The secretary of the US Air Force (USAF) has disclosed that five test examples of the Northrop Grumman B-21 Raider stealth bomber have entered production at Air Force Plant 42 in Palmdale, California.
Previously, the USAF had said that two examples of the top-secret flying wing, which is in the engineering and manufacturing development phase, were under construction.
Though complex next-generation aircraft development programmes often fall behind schedule, the B-21 is keeping pace, secretary of the USAF Frank Kendall said during a speech at the Air Force Association’s Air, Cyber and Space Conference in National Harbor, Maryland on 20 September.

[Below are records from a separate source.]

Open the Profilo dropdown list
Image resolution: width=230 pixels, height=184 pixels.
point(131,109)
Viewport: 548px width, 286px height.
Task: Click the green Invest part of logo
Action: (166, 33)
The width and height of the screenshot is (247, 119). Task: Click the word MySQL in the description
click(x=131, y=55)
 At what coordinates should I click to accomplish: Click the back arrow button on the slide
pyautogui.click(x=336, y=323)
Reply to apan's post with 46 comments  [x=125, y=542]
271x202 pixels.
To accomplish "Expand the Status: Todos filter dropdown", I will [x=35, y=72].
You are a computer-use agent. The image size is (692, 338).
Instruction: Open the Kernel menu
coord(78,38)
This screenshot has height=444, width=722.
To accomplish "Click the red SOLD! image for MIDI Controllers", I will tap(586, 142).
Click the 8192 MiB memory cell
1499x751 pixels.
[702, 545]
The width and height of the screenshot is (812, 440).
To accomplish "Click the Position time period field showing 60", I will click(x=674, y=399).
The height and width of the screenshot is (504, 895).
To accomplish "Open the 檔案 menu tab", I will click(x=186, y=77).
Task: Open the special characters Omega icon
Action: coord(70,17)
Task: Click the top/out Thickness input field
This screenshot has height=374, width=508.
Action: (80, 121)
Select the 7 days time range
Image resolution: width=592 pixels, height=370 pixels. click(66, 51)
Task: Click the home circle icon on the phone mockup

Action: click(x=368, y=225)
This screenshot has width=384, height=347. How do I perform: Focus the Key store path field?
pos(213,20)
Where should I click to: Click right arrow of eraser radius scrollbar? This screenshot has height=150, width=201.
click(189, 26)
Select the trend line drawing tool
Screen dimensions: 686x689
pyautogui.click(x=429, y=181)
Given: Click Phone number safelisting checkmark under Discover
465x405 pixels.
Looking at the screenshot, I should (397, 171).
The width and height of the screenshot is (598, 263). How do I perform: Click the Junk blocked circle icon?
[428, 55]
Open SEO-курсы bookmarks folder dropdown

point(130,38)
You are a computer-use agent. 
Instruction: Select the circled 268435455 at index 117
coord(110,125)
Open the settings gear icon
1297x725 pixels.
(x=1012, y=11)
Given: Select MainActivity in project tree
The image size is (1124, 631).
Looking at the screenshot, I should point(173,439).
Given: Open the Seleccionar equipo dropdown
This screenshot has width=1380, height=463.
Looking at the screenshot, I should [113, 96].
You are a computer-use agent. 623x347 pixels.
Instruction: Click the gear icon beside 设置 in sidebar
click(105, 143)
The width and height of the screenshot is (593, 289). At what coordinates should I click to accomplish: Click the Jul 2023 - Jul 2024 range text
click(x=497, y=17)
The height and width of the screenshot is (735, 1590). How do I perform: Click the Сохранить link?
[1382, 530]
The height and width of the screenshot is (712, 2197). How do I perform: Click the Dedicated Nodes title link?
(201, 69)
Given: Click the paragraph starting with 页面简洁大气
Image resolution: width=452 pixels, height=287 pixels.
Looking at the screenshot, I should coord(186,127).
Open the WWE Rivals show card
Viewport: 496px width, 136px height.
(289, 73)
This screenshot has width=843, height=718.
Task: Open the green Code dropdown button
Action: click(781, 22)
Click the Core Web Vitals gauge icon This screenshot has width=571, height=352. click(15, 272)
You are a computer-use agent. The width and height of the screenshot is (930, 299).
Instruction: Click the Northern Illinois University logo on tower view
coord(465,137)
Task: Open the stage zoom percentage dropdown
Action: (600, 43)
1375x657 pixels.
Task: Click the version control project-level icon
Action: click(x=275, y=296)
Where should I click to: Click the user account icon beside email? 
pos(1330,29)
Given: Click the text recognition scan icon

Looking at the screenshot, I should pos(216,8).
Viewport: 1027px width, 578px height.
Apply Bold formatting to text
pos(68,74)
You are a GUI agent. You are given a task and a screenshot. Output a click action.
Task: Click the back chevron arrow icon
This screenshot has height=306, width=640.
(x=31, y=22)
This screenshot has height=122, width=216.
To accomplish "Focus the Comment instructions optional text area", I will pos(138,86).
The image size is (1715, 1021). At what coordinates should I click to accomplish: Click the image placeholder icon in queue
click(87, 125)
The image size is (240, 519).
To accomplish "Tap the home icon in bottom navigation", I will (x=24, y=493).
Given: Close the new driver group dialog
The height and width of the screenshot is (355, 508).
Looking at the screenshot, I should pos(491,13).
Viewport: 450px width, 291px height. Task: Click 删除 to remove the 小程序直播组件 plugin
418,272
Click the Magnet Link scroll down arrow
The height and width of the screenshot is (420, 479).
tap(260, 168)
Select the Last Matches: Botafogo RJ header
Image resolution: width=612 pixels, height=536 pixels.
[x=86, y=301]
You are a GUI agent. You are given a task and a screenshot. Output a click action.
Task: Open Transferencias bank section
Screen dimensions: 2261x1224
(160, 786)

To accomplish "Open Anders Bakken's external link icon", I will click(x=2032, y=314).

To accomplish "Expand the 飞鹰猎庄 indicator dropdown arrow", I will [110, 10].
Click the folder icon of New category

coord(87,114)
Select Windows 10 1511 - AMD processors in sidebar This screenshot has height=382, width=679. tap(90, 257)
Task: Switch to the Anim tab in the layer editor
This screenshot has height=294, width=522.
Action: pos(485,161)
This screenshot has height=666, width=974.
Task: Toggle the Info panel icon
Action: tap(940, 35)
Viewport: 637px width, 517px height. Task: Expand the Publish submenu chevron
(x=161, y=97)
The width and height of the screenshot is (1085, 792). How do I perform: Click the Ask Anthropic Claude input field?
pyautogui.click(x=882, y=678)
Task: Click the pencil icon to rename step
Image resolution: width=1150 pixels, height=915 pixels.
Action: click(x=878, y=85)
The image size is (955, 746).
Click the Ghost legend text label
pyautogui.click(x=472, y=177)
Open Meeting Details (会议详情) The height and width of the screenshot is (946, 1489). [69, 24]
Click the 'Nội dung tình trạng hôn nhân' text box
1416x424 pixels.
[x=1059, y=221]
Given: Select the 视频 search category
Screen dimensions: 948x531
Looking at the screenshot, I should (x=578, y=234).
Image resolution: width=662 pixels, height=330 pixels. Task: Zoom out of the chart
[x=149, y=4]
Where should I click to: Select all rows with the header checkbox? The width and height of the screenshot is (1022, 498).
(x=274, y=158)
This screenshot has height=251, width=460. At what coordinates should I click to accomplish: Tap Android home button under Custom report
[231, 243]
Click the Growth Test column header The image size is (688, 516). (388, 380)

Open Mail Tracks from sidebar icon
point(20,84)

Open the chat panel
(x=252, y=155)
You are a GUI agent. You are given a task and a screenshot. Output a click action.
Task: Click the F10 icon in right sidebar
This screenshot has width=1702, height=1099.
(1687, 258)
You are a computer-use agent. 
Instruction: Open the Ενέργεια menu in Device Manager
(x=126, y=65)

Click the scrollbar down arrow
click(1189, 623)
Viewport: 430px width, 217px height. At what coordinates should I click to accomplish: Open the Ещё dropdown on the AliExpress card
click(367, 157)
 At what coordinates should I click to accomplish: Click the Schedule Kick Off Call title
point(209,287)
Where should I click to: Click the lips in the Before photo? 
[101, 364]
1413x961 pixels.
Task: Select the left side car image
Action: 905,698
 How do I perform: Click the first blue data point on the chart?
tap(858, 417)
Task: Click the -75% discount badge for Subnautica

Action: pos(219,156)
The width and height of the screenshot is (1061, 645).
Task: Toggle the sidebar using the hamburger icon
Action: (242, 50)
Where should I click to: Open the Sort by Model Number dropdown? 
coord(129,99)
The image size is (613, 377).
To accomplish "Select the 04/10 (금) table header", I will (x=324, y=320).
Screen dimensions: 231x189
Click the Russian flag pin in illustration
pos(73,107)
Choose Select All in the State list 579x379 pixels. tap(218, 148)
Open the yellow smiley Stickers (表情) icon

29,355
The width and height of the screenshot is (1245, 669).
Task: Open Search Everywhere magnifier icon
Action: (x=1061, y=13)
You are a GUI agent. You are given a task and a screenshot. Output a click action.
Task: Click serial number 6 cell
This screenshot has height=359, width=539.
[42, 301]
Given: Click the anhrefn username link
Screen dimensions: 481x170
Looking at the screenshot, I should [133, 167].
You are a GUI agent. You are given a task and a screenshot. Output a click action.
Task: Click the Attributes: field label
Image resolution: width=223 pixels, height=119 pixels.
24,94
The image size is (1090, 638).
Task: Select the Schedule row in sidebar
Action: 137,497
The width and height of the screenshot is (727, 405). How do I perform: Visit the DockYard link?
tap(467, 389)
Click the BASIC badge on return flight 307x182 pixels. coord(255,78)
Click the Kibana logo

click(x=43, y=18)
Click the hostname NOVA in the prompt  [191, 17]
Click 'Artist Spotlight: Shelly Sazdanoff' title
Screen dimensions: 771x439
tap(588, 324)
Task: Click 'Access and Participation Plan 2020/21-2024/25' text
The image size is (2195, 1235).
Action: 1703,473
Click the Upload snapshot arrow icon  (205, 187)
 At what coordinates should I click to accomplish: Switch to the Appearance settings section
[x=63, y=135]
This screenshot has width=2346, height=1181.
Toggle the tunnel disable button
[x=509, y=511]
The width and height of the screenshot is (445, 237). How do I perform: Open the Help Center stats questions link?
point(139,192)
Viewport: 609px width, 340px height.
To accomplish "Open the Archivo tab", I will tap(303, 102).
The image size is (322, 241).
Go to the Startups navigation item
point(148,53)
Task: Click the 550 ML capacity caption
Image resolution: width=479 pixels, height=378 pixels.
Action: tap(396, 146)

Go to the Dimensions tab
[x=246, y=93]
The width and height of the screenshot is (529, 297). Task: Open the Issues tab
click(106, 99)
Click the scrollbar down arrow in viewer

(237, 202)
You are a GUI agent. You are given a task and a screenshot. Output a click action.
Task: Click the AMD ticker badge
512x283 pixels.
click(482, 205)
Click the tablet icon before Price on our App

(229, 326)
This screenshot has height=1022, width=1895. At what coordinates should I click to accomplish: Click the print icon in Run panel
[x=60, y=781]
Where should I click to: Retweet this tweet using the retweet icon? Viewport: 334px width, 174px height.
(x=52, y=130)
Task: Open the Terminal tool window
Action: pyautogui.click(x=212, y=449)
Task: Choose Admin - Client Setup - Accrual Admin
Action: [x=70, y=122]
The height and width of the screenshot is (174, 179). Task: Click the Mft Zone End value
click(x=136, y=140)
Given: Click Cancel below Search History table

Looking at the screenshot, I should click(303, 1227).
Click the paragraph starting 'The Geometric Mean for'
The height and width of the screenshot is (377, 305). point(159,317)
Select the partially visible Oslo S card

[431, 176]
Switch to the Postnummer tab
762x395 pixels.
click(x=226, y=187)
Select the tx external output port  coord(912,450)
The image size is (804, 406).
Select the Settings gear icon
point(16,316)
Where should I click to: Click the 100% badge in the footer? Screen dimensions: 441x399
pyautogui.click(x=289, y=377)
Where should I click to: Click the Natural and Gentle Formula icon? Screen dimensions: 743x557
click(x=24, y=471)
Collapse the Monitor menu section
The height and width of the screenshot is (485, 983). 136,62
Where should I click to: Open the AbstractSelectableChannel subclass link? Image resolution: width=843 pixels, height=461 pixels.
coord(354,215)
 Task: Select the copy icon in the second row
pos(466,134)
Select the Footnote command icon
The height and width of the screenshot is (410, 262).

Activity at Northrop’s facilities in Palmdale has increased substantially over the past 12 months. During an 8 September visit by FlightGlobal to see the company’s production line for the Lockheed Martin F-35 centre fuselage, dozens of newly erected portable buildings were seen outside of an adjacent facility, where it is believed B-21 test aircraft are under construction. The USAF has not released an actual photo of the Raider, only artist renderings.
The USAF wants the B-21 to be operational starting in the mid-2020s. Service officials have said they anticipate the aircraft will first fly in 2022.
“You will never hear me make optimistic predictions about programmes. All programmes have risk, and the same is true for the B-21,” says Kendall. “But, at this point at least, the programme is making good progress to field real capability.”
The next-generation stealth bomber is designed to perform long-range conventional and nuclear strike missions for the USAF. The aircraft is to be part of the USA’s nuclear triad, a strategy that aims to have three options for nuclear strike: aircraft-carried bombs and missiles, ground-based ballistic missiles and submarine-based ballistic missiles.
The service wants to buy a minimum of 100 examples of the B-21. The average unit procurement cost of the stealth bomber is estimated to be $639 million (in 2019 dollars).
The USAF plans to gradually replace its fleet of Boeing B-1B Lancer and Northrop B-2 Spirit bombers with the B-21. It aims to have a two-type bomber fleet made of the B-21 and modernised Boeing B-52s, which would receive more efficient engines and electronics upgrades.